Our thanks to PEter Jordens for bringing this item to our attention.
A report from Dominica News Online.
Anyé Young, a Dominican-American teen author and advocate for children with incarcerated parents, has self-published her first book, “Teen Guide to Living With Incarcerated Parents.”
The book, published on Father’s Day, June 2018 when Young was just 16 years old, guides teens with parents in prison with tips, morals, and coping mechanisms. It also offers a glimpse into her life as a teen still coping with the fact that her father is serving a 12-year prison sentence.
Young’s mother, LaDàna Drigo, is an international public relations consultant and the founder of MyFairyGodParents.org, a charity organization that supports under-served youth and youth with incarcerated parents.
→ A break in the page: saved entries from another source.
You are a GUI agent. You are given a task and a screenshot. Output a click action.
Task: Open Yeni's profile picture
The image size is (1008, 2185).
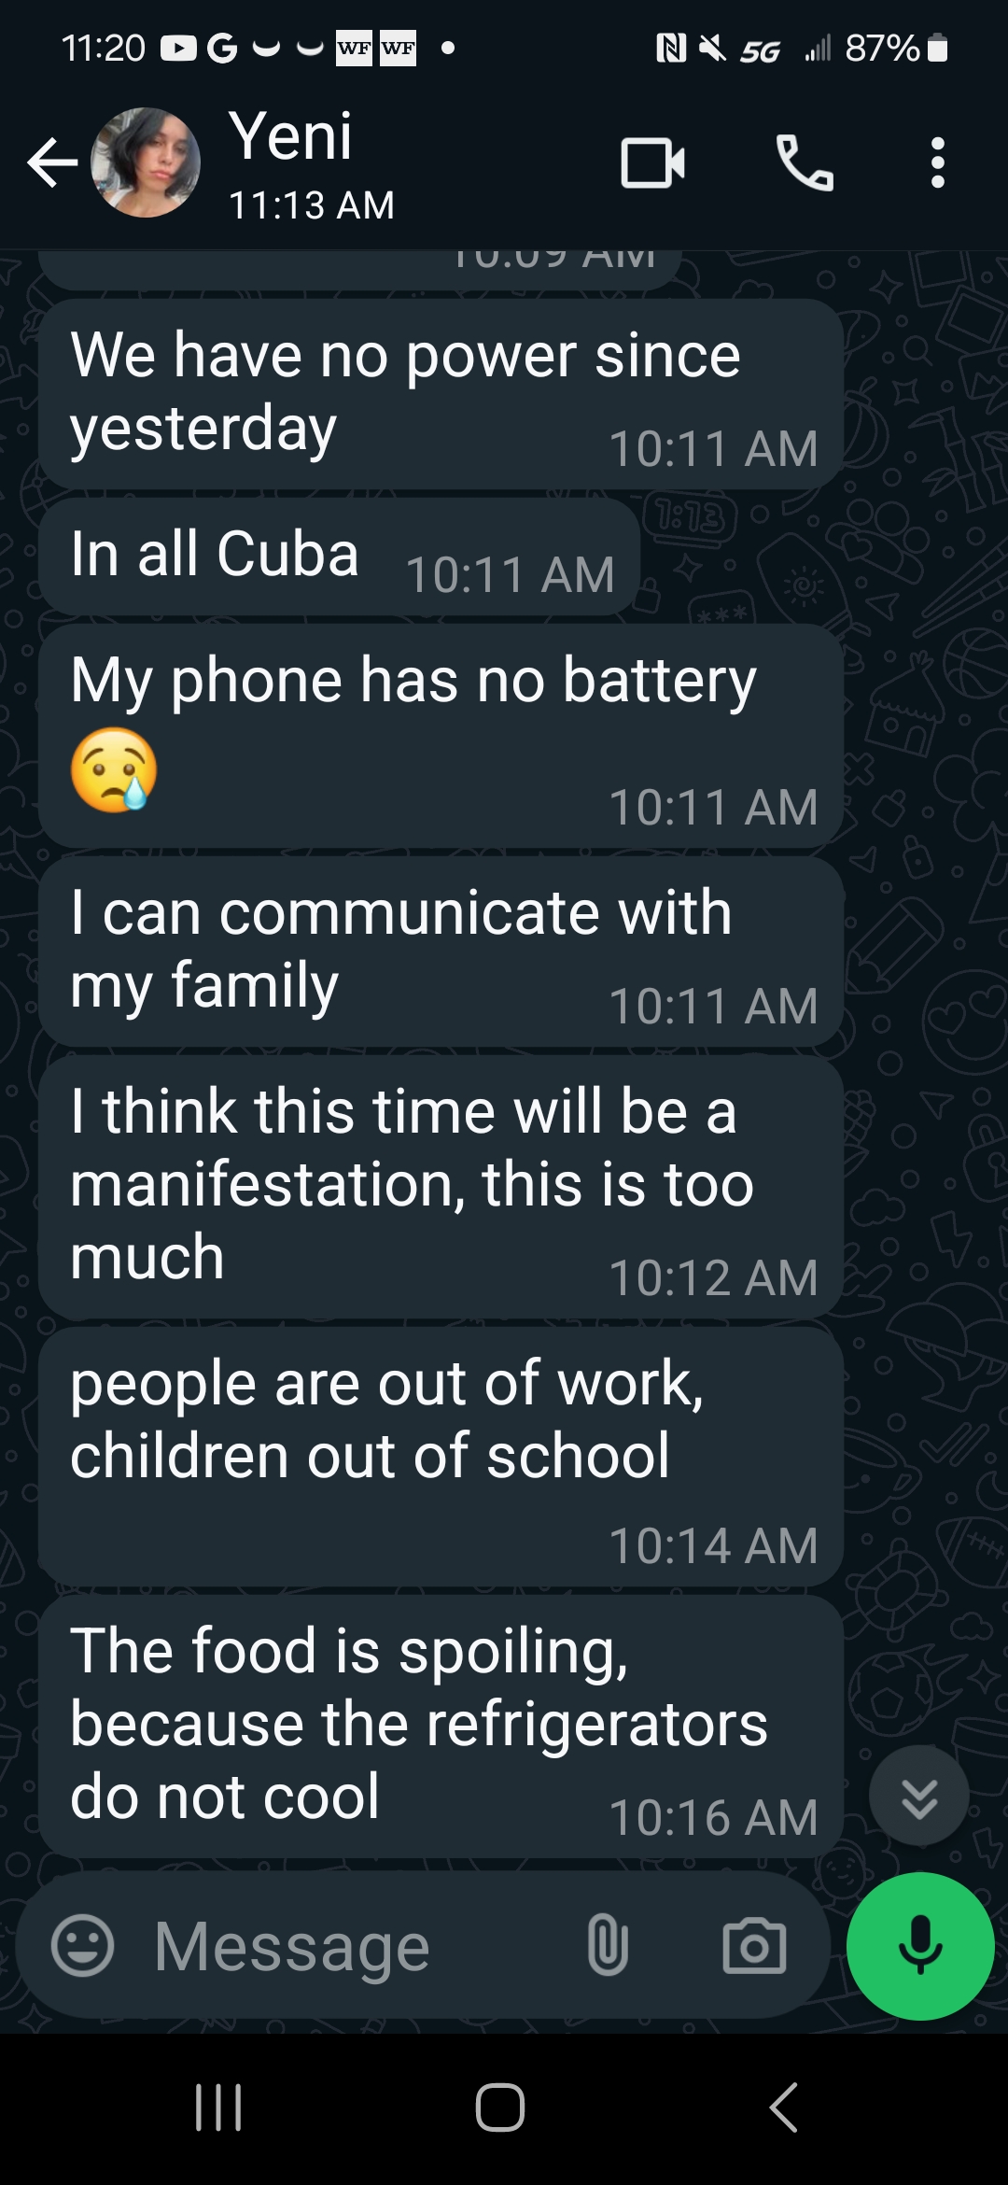pos(146,162)

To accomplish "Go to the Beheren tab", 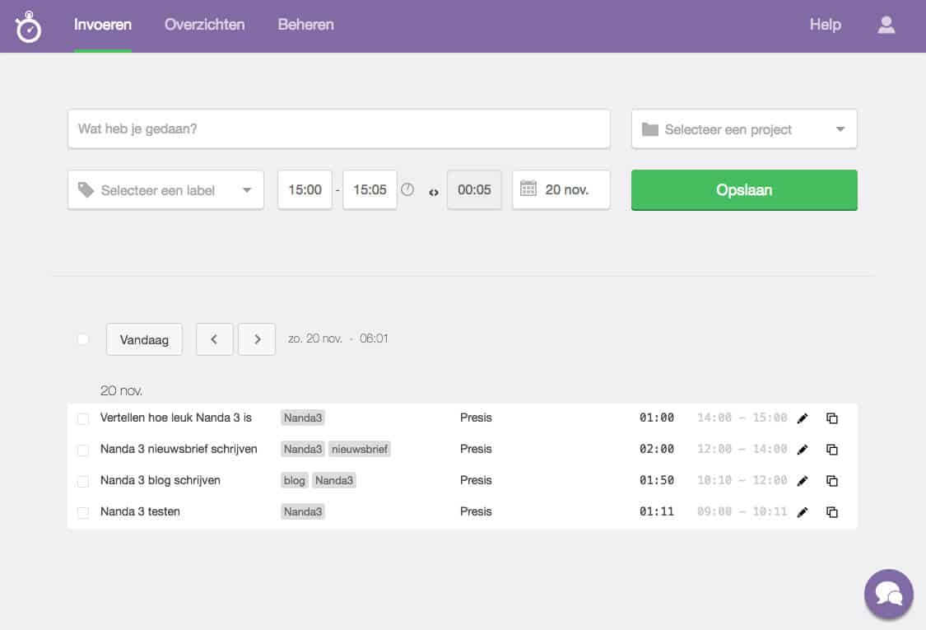I will (x=305, y=25).
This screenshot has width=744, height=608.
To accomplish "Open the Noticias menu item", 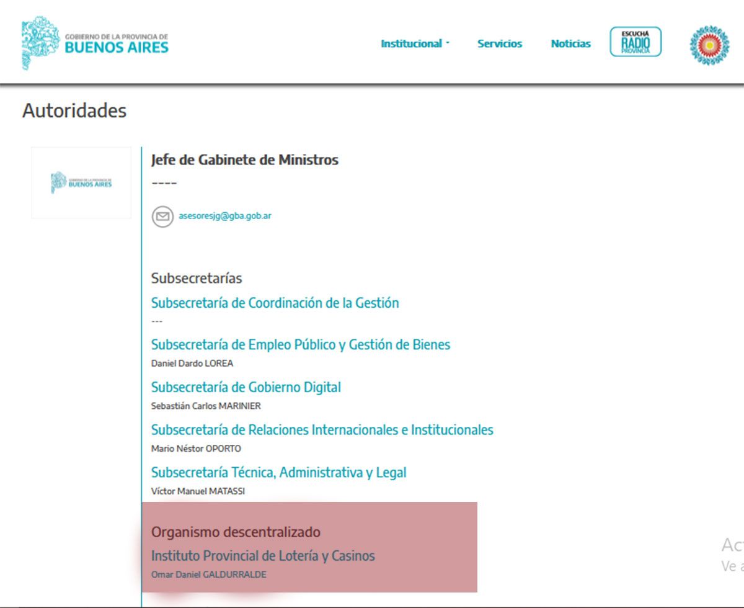I will tap(570, 43).
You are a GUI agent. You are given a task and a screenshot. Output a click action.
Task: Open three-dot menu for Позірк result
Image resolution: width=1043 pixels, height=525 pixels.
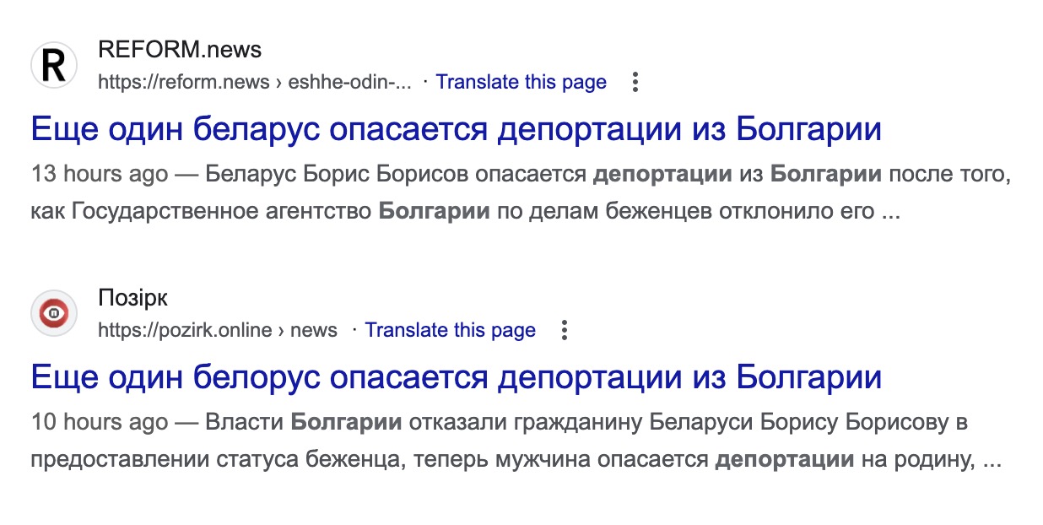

In an interview with DNO, Young said she wrote her book “Teen Guide to Living With Incarcerated Parents” to not only heal herself but also to help other teens like her, heal and accept their reality so that they can move on from the hurt and trauma.
“The overall message that I would like to communicate is that you are not your circumstances. You have the power to turn things around for yourself so that you can be the person you want to be. Life is what we make of it and more people need to be aware that they are worthy of the life they want to live,” the teen author stated. “I have seen the strife and chaos the island of Dominica has been through all these years and I know exactly what it’s like to feel hopeless and stuck. This is why I make efforts to spread my message to the people that need it the most. I would have wanted someone to do the same for me.”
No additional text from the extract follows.